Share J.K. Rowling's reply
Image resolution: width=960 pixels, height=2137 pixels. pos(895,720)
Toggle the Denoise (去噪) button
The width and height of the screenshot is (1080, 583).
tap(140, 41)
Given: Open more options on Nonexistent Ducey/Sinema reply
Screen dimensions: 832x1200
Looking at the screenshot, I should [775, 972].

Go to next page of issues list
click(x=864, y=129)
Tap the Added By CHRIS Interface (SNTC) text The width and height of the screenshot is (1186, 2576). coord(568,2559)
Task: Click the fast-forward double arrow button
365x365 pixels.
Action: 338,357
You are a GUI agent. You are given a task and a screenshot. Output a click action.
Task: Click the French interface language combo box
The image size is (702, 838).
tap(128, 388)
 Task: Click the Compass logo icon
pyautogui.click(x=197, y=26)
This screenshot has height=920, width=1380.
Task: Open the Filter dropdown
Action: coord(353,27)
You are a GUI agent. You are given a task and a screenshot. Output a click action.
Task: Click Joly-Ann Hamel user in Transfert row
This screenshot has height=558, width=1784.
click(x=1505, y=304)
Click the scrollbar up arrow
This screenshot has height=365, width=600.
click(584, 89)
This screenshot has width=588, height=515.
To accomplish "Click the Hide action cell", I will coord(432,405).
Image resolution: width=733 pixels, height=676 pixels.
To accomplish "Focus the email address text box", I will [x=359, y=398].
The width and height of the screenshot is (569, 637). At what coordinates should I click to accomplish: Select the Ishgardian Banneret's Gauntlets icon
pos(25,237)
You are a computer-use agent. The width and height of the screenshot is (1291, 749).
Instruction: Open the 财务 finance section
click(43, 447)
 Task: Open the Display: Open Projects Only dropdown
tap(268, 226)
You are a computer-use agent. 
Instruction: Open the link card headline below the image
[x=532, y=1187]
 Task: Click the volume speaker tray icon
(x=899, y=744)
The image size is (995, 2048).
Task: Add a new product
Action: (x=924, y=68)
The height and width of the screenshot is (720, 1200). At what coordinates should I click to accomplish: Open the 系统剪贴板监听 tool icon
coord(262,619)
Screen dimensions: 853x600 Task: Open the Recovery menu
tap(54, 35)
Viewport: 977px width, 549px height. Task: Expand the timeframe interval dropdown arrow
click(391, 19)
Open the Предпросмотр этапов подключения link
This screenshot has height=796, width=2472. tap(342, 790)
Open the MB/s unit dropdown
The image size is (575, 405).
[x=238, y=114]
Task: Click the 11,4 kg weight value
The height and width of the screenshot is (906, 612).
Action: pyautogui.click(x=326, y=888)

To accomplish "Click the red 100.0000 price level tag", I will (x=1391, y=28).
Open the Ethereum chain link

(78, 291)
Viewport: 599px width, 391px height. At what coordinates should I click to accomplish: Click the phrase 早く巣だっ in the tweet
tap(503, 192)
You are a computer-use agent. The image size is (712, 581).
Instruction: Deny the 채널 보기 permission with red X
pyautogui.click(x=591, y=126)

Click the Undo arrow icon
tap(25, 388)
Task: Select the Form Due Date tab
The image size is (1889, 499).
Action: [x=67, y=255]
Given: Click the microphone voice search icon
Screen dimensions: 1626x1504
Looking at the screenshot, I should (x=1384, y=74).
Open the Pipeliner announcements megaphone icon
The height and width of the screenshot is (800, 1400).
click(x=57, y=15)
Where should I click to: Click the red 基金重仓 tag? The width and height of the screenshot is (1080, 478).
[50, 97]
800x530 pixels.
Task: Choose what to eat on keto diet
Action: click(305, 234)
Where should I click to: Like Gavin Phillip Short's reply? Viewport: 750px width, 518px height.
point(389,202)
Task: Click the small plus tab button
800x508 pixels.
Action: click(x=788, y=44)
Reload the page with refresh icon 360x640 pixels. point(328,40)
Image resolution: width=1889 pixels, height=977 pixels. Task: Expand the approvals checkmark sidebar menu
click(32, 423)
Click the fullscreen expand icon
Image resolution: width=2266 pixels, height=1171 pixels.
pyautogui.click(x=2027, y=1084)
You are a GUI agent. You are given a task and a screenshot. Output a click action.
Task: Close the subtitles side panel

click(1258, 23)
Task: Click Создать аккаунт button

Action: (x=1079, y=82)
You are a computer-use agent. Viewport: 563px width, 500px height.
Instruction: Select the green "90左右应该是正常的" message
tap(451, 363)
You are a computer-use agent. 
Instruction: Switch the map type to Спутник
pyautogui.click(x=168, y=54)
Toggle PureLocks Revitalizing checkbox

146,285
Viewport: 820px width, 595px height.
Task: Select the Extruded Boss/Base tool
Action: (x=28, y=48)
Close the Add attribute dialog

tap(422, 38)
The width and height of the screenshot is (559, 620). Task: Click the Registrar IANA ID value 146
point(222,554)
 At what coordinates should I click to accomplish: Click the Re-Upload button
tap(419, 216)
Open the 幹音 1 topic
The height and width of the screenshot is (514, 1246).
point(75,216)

* What the exercise asks *
Reproduce the data exactly, omitting nothing.

* Output of the task *
Share J.K. Rowling's reply
Image resolution: width=960 pixels, height=2137 pixels. pos(895,720)
Toggle the Denoise (去噪) button
The width and height of the screenshot is (1080, 583).
tap(140, 41)
Given: Open more options on Nonexistent Ducey/Sinema reply
Screen dimensions: 832x1200
Looking at the screenshot, I should [775, 972].

Go to next page of issues list
click(x=864, y=129)
Tap the Added By CHRIS Interface (SNTC) text The width and height of the screenshot is (1186, 2576). coord(568,2559)
Task: Click the fast-forward double arrow button
365x365 pixels.
Action: 338,357
You are a GUI agent. You are given a task and a screenshot. Output a click action.
Task: Click the French interface language combo box
The image size is (702, 838).
tap(128, 388)
 Task: Click the Compass logo icon
pyautogui.click(x=197, y=26)
This screenshot has height=920, width=1380.
Task: Open the Filter dropdown
Action: coord(353,27)
You are a GUI agent. You are given a task and a screenshot. Output a click action.
Task: Click Joly-Ann Hamel user in Transfert row
This screenshot has height=558, width=1784.
click(x=1505, y=304)
Click the scrollbar up arrow
This screenshot has height=365, width=600.
click(584, 89)
This screenshot has width=588, height=515.
To accomplish "Click the Hide action cell", I will coord(432,405).
Image resolution: width=733 pixels, height=676 pixels.
To accomplish "Focus the email address text box", I will [x=359, y=398].
The width and height of the screenshot is (569, 637). At what coordinates should I click to accomplish: Select the Ishgardian Banneret's Gauntlets icon
pos(25,237)
You are a computer-use agent. The width and height of the screenshot is (1291, 749).
Instruction: Open the 财务 finance section
click(43, 447)
 Task: Open the Display: Open Projects Only dropdown
tap(268, 226)
You are a computer-use agent. 
Instruction: Open the link card headline below the image
[x=532, y=1187]
 Task: Click the volume speaker tray icon
(x=899, y=744)
The image size is (995, 2048).
Task: Add a new product
Action: (x=924, y=68)
The height and width of the screenshot is (720, 1200). At what coordinates should I click to accomplish: Open the 系统剪贴板监听 tool icon
coord(262,619)
Screen dimensions: 853x600 Task: Open the Recovery menu
tap(54, 35)
Viewport: 977px width, 549px height. Task: Expand the timeframe interval dropdown arrow
click(391, 19)
Open the Предпросмотр этапов подключения link
This screenshot has height=796, width=2472. tap(342, 790)
Open the MB/s unit dropdown
The image size is (575, 405).
[x=238, y=114]
Task: Click the 11,4 kg weight value
The height and width of the screenshot is (906, 612).
Action: pyautogui.click(x=326, y=888)

To accomplish "Click the red 100.0000 price level tag", I will (x=1391, y=28).
Open the Ethereum chain link

(78, 291)
Viewport: 599px width, 391px height. At what coordinates should I click to accomplish: Click the phrase 早く巣だっ in the tweet
tap(503, 192)
You are a computer-use agent. The image size is (712, 581).
Instruction: Deny the 채널 보기 permission with red X
pyautogui.click(x=591, y=126)

Click the Undo arrow icon
tap(25, 388)
Task: Select the Form Due Date tab
The image size is (1889, 499).
Action: [x=67, y=255]
Given: Click the microphone voice search icon
Screen dimensions: 1626x1504
Looking at the screenshot, I should (x=1384, y=74).
Open the Pipeliner announcements megaphone icon
The height and width of the screenshot is (800, 1400).
click(x=57, y=15)
Where should I click to: Click the red 基金重仓 tag? The width and height of the screenshot is (1080, 478).
[50, 97]
800x530 pixels.
Task: Choose what to eat on keto diet
Action: click(305, 234)
Where should I click to: Like Gavin Phillip Short's reply? Viewport: 750px width, 518px height.
point(389,202)
Task: Click the small plus tab button
800x508 pixels.
Action: click(x=788, y=44)
Reload the page with refresh icon 360x640 pixels. point(328,40)
Image resolution: width=1889 pixels, height=977 pixels. Task: Expand the approvals checkmark sidebar menu
click(32, 423)
Click the fullscreen expand icon
Image resolution: width=2266 pixels, height=1171 pixels.
pyautogui.click(x=2027, y=1084)
You are a GUI agent. You are given a task and a screenshot. Output a click action.
Task: Close the subtitles side panel

click(1258, 23)
Task: Click Создать аккаунт button

Action: (x=1079, y=82)
You are a computer-use agent. Viewport: 563px width, 500px height.
Instruction: Select the green "90左右应该是正常的" message
tap(451, 363)
You are a computer-use agent. 
Instruction: Switch the map type to Спутник
pyautogui.click(x=168, y=54)
Toggle PureLocks Revitalizing checkbox

146,285
Viewport: 820px width, 595px height.
Task: Select the Extruded Boss/Base tool
Action: (x=28, y=48)
Close the Add attribute dialog

tap(422, 38)
The width and height of the screenshot is (559, 620). Task: Click the Registrar IANA ID value 146
point(222,554)
 At what coordinates should I click to accomplish: Click the Re-Upload button
tap(419, 216)
Open the 幹音 1 topic
The height and width of the screenshot is (514, 1246).
point(75,216)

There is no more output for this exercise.